В этом двойном становлении детерриториализация встречается с ретерриториализацией. Здесь уже почти и не различить коренного жителя и чужеземца, потому что чужеземец становится коренным для того, кто сам не коренной, в то время как коренной житель становится чужим — самому себе, своему классу, нации, языку: мы говорим на одном языке, и однако же я вас не понимаю... Становиться чужим самому себе, своему языку и народу — не есть ли это характерная черта философа и философии, их «стиль», так называемая «философская заумь»? Итак, философия ретерриториализуется трижды: сначала в прошлом — в древних греках, потом в настоящем — в демократическом государстве, и наконец в будущем — в новом народе и новой земле.
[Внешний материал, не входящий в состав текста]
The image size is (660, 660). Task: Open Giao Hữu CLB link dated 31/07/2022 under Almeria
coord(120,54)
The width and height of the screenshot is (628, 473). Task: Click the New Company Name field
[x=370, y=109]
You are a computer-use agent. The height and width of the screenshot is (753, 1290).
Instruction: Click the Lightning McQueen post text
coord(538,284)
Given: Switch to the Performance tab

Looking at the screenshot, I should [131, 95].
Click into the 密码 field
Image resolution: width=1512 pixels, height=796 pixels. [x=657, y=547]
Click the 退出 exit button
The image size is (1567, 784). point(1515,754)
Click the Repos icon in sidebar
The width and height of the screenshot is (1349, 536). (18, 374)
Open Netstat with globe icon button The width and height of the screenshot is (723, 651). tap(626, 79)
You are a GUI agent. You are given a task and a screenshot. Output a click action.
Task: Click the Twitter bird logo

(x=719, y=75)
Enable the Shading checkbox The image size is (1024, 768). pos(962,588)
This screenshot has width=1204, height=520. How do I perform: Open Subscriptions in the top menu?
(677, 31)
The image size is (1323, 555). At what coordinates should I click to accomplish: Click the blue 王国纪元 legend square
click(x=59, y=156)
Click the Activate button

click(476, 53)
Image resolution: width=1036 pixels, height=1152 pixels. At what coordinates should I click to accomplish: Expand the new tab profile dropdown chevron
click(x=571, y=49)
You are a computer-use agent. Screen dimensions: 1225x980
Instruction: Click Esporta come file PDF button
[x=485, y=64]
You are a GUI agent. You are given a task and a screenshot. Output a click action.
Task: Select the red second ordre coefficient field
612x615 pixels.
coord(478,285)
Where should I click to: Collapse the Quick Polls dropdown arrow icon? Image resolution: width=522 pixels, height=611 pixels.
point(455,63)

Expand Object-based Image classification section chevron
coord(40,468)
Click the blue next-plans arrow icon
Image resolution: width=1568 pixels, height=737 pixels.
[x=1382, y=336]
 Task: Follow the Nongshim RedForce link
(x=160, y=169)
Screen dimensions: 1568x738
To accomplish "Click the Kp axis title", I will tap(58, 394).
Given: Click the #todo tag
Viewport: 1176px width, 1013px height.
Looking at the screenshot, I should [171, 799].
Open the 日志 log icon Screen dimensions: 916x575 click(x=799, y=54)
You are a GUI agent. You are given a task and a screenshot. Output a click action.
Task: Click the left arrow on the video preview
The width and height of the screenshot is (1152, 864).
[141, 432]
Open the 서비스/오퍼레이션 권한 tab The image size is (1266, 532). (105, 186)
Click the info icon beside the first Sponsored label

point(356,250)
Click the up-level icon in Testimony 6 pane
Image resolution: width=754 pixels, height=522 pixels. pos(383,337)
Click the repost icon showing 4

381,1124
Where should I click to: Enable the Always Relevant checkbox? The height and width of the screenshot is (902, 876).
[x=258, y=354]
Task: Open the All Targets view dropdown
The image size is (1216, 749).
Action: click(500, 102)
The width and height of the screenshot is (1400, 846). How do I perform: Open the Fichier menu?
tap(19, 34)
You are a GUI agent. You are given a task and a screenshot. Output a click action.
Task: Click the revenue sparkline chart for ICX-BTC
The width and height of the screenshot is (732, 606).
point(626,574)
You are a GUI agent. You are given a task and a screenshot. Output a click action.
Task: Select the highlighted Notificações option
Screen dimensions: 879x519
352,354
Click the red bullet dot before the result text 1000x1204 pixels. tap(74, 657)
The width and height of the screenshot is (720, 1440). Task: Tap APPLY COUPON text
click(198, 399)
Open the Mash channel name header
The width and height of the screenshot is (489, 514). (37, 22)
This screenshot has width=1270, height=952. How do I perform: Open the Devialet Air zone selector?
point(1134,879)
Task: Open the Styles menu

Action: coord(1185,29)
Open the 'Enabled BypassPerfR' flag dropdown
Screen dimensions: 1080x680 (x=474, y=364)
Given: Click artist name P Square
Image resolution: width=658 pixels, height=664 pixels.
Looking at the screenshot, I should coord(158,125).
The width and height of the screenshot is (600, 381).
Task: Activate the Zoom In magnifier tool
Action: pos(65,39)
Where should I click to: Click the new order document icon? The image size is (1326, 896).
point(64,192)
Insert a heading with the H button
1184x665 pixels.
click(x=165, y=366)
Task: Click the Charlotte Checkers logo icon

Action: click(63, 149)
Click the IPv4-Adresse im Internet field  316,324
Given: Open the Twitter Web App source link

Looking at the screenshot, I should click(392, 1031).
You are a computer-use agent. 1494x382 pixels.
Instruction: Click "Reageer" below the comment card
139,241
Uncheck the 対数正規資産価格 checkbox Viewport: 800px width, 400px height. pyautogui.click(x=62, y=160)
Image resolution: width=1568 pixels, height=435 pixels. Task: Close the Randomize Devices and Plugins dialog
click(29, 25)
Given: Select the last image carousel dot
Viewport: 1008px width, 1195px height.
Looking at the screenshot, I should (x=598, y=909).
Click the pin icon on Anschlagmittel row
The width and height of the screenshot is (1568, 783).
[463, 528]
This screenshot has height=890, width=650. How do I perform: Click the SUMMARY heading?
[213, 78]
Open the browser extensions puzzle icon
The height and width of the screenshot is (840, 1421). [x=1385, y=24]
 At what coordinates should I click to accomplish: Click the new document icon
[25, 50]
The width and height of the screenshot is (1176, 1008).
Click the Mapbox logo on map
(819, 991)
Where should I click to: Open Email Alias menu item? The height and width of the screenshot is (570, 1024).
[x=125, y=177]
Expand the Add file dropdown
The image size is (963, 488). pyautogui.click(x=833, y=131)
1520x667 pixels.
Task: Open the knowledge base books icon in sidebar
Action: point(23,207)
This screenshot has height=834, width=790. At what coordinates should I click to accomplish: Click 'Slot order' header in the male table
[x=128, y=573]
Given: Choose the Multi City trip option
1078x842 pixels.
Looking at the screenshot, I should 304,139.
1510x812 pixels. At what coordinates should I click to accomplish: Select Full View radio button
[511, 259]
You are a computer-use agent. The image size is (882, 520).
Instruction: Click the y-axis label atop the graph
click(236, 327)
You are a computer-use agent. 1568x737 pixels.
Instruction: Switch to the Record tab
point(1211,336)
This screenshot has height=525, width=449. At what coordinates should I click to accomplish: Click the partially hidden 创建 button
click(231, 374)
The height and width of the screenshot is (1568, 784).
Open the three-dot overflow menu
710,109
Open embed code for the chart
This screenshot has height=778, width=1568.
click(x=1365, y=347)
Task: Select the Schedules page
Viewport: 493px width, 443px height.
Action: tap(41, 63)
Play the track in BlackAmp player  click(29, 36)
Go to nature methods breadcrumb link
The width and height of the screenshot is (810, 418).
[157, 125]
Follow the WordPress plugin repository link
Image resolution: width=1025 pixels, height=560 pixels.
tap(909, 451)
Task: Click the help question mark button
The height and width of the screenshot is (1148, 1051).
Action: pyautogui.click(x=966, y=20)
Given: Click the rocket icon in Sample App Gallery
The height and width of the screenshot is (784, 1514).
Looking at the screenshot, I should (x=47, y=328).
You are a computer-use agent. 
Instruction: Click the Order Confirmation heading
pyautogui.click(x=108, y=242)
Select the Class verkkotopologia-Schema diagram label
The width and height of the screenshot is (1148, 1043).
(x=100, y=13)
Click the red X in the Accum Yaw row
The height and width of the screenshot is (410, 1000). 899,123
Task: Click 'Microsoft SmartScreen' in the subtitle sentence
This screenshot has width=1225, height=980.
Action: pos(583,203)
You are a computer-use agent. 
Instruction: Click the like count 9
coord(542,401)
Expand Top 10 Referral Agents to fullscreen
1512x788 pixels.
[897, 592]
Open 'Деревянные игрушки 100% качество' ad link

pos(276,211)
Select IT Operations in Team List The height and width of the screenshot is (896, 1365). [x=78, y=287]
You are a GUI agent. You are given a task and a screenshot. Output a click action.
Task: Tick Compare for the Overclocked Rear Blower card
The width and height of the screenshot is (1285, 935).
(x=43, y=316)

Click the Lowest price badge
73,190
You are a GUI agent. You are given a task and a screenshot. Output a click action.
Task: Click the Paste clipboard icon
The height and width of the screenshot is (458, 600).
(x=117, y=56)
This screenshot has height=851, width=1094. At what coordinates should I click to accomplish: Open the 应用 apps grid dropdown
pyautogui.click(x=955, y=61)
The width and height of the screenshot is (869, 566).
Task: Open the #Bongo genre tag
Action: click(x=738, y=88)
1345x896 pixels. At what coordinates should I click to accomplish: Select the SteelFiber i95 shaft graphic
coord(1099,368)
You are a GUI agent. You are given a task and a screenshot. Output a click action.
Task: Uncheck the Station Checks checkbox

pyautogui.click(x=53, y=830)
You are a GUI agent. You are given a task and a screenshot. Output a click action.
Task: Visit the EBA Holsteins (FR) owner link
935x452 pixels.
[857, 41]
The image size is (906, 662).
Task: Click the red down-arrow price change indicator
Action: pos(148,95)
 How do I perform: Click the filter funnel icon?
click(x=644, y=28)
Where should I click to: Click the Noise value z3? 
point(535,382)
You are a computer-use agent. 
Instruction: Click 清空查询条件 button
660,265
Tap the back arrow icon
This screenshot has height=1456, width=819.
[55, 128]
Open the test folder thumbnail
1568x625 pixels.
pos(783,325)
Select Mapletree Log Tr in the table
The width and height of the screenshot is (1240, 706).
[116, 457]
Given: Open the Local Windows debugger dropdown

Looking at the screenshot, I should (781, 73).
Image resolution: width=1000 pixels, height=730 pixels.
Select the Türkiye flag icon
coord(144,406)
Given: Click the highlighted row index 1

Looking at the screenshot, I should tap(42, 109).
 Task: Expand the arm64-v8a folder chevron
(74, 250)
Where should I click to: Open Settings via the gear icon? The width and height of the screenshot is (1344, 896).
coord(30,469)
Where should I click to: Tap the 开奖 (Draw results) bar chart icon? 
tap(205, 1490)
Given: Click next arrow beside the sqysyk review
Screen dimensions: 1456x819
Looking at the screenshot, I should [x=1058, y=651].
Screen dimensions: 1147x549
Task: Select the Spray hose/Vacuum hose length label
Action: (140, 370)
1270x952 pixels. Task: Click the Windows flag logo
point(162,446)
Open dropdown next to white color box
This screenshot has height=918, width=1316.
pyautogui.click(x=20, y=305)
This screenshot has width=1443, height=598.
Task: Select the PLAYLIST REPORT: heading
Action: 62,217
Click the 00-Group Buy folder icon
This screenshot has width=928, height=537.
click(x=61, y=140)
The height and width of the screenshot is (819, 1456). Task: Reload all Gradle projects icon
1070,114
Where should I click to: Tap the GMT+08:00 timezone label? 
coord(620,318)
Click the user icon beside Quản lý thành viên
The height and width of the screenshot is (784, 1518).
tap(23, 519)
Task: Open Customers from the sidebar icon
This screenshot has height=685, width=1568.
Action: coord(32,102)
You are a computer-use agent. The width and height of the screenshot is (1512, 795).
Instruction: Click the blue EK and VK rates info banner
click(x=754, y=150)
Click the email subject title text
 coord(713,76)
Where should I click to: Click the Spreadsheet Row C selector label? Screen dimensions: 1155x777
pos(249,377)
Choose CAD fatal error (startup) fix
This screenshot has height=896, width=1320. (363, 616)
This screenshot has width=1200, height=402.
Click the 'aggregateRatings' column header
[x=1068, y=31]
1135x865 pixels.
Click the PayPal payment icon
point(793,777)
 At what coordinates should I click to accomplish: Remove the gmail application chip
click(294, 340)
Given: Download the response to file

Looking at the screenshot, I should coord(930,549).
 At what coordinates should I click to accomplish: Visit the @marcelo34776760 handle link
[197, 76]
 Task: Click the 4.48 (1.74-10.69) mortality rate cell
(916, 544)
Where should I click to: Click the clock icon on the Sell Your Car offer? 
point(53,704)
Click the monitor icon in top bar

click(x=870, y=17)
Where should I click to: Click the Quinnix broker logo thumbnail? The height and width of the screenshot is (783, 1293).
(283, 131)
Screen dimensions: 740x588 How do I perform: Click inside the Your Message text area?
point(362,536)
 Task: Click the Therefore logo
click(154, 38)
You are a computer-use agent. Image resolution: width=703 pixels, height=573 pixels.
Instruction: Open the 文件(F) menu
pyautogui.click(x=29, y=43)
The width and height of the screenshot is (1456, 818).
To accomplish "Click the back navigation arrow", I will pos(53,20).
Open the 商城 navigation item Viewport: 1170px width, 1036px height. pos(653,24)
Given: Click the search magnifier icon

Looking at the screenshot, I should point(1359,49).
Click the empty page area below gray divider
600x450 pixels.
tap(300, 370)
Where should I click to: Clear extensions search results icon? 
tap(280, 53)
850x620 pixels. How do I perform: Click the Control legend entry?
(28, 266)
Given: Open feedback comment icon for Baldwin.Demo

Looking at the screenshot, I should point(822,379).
В этом зеркале будущего странно искажается облик и греков и демократов.

Утопия — не очень хороший концепт, так как, даже будучи противопоставлена Истории, она все еще соотносится с нею и занимает в ней место в качестве идеала или мотивации. Зато становление — вот настоящий концепт. Оно рождается в Истории и вновь впадает в нее, но при этом ей не принадлежит. В самом себе оно не имеет ни начала ни конца, а только середину. Таким образом, оно не столько исторично, сколько географично. Таковы революции и дружеские общества, общества сопротивления, ибо творить — значит сопротивляться; все это чистые становления, чистые события в плане имманенции. История улавливает в событии лишь то, как оно совершается в состояниях вещей или жизненном опыте; событие же в своем становлении, в своей собственной консистенции, в своем самополагании как концепта — неподвластно Истории. Психосоциальные типы историчны, а концептуальные персонажи суть события. Иногда мы стареем, следуя Истории, вместе с нею, а иногда становимся старыми в каком-то совершенно неуловимом событии (не том ли самом, которое позволяет поставить проблему «что такое философия»?). Так же и с теми, кто умирает молодым, для такой смерти тоже есть разные способы. Мыслить — значит экспериментировать, но экспериментирование — это всегда нечто совершающееся сейчас, нечто новое, примечательное, интересное, которое заменяет собой видимость истины и оказывается требовательнее, чем она. Совершающееся сейчас — это не то, что кончается, но и не то, что начинается. История же не есть экспериментирование, это всего лишь совокупность условий — пожалуй, даже негативных, — делающих возможным экспериментирование с чем-то таким, что ей неподвластно. Без истории экспериментирование оставалось бы неопределенным, необусловленным, но само экспериментирование не исторично — оно философично.